News Religious communities in Turkey face systematic rights violations, US report says

Religious communities in Turkey face systematic rights violations, US report says

Religious communities in Turkey face systematic and severe violations of their religious freedom, the United States Commission on International Religious Freedom said in its 2026 annual report, recommending that the country be put on the US State Department’s Special Watch List.

The report documents continuing barriers faced by religious communities, including Alevis, Protestants and Jehovah’s Witnesses, citing obstacles to legal recognition and registration, the construction or restoration of houses of worship and the renewal of residence permits for foreign-born clergy.

The report said the Turkish government continued to hinder the renewal of residence permits and the reentry of foreign Christian clergy and their families by using immigration codes to designate them as security threats.

According to the commission, Turkey also played a destabilizing role in Syria with respect to religious freedom through military operations and support for militant factions accused of harassing or attacking religious minorities, including Yazidis and Christians.

Concerns within the Alevi community also persisted, particularly over the Directorate of Religious Affairs’ (Diyanet) focus on Sunni Islam, which leaves Alevi religious practices and institutions largely unrecognized and unsupported.

According to the report, the Turkish government also punished expressions of secular sentiment during its broader crackdown on political opposition. Five newly commissioned lieutenants and three commanding officers were dismissed from the army for choosing a secularist oath for their swearing-in ceremony.

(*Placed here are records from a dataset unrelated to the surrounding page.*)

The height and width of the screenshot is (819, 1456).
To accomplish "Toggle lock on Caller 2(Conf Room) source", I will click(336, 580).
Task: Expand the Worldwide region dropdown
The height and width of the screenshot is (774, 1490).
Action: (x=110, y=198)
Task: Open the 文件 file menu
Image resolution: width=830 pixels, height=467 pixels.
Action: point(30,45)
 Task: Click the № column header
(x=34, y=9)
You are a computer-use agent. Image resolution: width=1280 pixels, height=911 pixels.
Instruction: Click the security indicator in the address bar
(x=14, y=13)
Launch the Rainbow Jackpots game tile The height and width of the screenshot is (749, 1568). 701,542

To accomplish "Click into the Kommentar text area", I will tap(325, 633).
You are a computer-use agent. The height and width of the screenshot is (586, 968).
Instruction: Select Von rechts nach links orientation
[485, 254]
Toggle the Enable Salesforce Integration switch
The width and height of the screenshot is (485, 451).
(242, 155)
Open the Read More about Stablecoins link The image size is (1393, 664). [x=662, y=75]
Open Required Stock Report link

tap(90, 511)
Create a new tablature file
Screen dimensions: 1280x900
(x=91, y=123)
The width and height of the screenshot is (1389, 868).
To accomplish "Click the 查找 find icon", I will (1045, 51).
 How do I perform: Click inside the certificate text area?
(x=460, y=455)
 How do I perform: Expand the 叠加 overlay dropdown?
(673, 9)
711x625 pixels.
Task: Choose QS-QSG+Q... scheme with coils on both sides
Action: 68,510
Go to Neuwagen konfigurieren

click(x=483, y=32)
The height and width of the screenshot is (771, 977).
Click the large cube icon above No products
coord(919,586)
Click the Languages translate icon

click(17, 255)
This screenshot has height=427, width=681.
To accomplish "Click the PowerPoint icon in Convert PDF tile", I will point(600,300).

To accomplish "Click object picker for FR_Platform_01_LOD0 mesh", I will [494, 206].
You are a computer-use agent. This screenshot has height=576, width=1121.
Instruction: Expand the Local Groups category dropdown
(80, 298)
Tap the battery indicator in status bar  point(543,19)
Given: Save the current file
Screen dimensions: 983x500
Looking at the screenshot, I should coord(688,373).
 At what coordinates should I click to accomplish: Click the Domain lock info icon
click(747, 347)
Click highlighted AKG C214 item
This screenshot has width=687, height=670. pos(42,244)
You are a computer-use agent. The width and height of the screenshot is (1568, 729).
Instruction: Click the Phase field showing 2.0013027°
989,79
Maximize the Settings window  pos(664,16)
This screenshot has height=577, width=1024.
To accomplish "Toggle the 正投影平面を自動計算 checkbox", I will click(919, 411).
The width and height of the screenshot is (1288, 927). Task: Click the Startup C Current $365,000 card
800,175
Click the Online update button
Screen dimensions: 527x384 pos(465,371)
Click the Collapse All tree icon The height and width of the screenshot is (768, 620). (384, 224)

The report also said prison authorities restricted inmates’ access to Qurans and other religious literature as well as to facilities for Islamic ablutions. It cited the case of Aysu Öztaş Bayram, who was prosecuted in a case known as the “Girls’ Trial,” in which women and girls, including high school students, faced terrorism charges over alleged ties to the faith-based Gülen movement.

Turkish President Recep Tayyip Erdoğan has targeted followers of the Gülen movement, inspired by the late Muslim cleric Fethullah Gülen, since corruption investigations in December 2013 implicated him as well as some members of his family and inner circle. He dismissed the probes as a Gülenist conspiracy and later designated the movement a terrorist organization in May 2016, intensifying a sweeping crackdown after a failed coup attempt in July of the same year that he accused Gülen of orchestrating. The movement denies involvement in the coup attempt or any terrorist activity.

The report also cited the authorities’ use of the Turkish Penal Code (TCK) to prosecute perceived insults to Islam. Six staff members of satirical magazine LeMan were prosecuted over a cartoon and five were put in pretrial detention before later being released under judicial supervision. YouTube host Boğaç Soydemir and his guest Enes Akgündüz, were also arrested over a joke about a saying attributed to the Prophet Muhammad and accused of inciting hatred and enmity or insulting a segment of the public.

The commission urged the US administration to condition security and trade relations with Turkey on improvements in religious freedom. It recommended lifting national security bans on foreign-born clergy, easing restrictions on clergy training programs and facilitating the registration of religious groups and access to places of worship.

Turkey was among nine other countries — Egypt, Indonesia, Iraq, Kazakhstan, Kyrgyzstan, Malaysia, Sri Lanka, Syria and Uzbekistan — recommended for inclusion on the Special Watch List. The commission also recommended maintaining the existing designation for Algeria and Azerbaijan.

The United States Commission on International Religious Freedom is an independent, bipartisan federal body established by the US Congress to monitor, analyze and report on threats to religious freedom abroad. The commission makes foreign policy recommendations to the president, secretary of state and Congress aimed at deterring religious persecution and promote freedom of religion and belief.